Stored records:
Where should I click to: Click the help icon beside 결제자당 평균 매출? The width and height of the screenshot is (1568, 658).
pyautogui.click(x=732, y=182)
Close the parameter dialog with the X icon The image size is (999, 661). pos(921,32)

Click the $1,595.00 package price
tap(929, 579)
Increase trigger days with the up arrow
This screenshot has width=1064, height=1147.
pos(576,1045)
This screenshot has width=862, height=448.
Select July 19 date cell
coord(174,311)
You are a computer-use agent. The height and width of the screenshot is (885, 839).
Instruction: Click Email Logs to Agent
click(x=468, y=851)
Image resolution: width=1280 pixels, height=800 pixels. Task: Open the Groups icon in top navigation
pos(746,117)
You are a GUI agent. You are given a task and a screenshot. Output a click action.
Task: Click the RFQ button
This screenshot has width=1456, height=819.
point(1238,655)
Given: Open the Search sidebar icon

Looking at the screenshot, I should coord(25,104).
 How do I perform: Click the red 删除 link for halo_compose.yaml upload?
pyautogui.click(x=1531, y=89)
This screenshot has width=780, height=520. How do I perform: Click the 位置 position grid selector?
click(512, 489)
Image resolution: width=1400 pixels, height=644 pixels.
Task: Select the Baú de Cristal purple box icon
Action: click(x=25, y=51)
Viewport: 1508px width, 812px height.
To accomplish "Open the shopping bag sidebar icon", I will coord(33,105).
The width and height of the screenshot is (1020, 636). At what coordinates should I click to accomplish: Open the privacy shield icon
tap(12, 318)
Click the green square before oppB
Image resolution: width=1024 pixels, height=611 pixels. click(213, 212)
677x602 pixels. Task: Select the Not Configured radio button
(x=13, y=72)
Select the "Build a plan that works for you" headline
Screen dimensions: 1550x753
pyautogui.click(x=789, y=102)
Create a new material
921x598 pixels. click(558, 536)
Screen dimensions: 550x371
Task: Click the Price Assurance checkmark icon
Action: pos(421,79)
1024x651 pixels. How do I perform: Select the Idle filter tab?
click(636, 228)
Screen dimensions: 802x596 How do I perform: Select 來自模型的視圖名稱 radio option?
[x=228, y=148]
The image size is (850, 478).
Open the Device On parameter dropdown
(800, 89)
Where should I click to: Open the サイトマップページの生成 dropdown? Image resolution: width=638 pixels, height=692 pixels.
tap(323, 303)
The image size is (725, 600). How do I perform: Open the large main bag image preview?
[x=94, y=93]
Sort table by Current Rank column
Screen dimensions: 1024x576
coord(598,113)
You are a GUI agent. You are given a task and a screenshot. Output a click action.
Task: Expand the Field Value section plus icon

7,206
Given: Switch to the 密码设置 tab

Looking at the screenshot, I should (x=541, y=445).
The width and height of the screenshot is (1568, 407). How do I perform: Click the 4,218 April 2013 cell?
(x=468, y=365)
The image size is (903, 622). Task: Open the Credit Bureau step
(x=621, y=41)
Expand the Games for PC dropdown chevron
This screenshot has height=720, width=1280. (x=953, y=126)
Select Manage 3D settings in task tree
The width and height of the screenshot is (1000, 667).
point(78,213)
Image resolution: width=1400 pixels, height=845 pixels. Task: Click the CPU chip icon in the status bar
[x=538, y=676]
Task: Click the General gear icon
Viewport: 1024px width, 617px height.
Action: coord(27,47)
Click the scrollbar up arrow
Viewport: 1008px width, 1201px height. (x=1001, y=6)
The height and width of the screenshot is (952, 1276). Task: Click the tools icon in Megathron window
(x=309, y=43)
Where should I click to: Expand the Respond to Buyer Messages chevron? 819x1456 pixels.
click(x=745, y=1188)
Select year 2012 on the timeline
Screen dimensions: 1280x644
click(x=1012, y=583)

INSTRUCTIONS TO FOLLOW: Reproduce every line of the data so that nothing differs from the original.

RESULT:
Where should I click to: Click the help icon beside 결제자당 평균 매출? The width and height of the screenshot is (1568, 658).
pyautogui.click(x=732, y=182)
Close the parameter dialog with the X icon The image size is (999, 661). pos(921,32)

Click the $1,595.00 package price
tap(929, 579)
Increase trigger days with the up arrow
This screenshot has width=1064, height=1147.
pos(576,1045)
This screenshot has width=862, height=448.
Select July 19 date cell
coord(174,311)
You are a computer-use agent. The height and width of the screenshot is (885, 839).
Instruction: Click Email Logs to Agent
click(x=468, y=851)
Image resolution: width=1280 pixels, height=800 pixels. Task: Open the Groups icon in top navigation
pos(746,117)
You are a GUI agent. You are given a task and a screenshot. Output a click action.
Task: Click the RFQ button
This screenshot has width=1456, height=819.
point(1238,655)
Given: Open the Search sidebar icon

Looking at the screenshot, I should coord(25,104).
 How do I perform: Click the red 删除 link for halo_compose.yaml upload?
pyautogui.click(x=1531, y=89)
This screenshot has width=780, height=520. How do I perform: Click the 位置 position grid selector?
click(512, 489)
Image resolution: width=1400 pixels, height=644 pixels.
Task: Select the Baú de Cristal purple box icon
Action: click(x=25, y=51)
Viewport: 1508px width, 812px height.
To accomplish "Open the shopping bag sidebar icon", I will coord(33,105).
The width and height of the screenshot is (1020, 636). At what coordinates should I click to accomplish: Open the privacy shield icon
tap(12, 318)
Click the green square before oppB
Image resolution: width=1024 pixels, height=611 pixels. click(213, 212)
677x602 pixels. Task: Select the Not Configured radio button
(x=13, y=72)
Select the "Build a plan that works for you" headline
Screen dimensions: 1550x753
pyautogui.click(x=789, y=102)
Create a new material
921x598 pixels. click(558, 536)
Screen dimensions: 550x371
Task: Click the Price Assurance checkmark icon
Action: pos(421,79)
1024x651 pixels. How do I perform: Select the Idle filter tab?
click(636, 228)
Screen dimensions: 802x596 How do I perform: Select 來自模型的視圖名稱 radio option?
[x=228, y=148]
The image size is (850, 478).
Open the Device On parameter dropdown
(800, 89)
Where should I click to: Open the サイトマップページの生成 dropdown? Image resolution: width=638 pixels, height=692 pixels.
tap(323, 303)
The image size is (725, 600). How do I perform: Open the large main bag image preview?
[x=94, y=93]
Sort table by Current Rank column
Screen dimensions: 1024x576
coord(598,113)
You are a GUI agent. You are given a task and a screenshot. Output a click action.
Task: Expand the Field Value section plus icon

7,206
Given: Switch to the 密码设置 tab

Looking at the screenshot, I should (x=541, y=445).
The width and height of the screenshot is (1568, 407). How do I perform: Click the 4,218 April 2013 cell?
(x=468, y=365)
The image size is (903, 622). Task: Open the Credit Bureau step
(x=621, y=41)
Expand the Games for PC dropdown chevron
This screenshot has height=720, width=1280. (x=953, y=126)
Select Manage 3D settings in task tree
The width and height of the screenshot is (1000, 667).
point(78,213)
Image resolution: width=1400 pixels, height=845 pixels. Task: Click the CPU chip icon in the status bar
[x=538, y=676]
Task: Click the General gear icon
Viewport: 1024px width, 617px height.
Action: coord(27,47)
Click the scrollbar up arrow
Viewport: 1008px width, 1201px height. (x=1001, y=6)
The height and width of the screenshot is (952, 1276). Task: Click the tools icon in Megathron window
(x=309, y=43)
Where should I click to: Expand the Respond to Buyer Messages chevron? 819x1456 pixels.
click(x=745, y=1188)
Select year 2012 on the timeline
Screen dimensions: 1280x644
click(x=1012, y=583)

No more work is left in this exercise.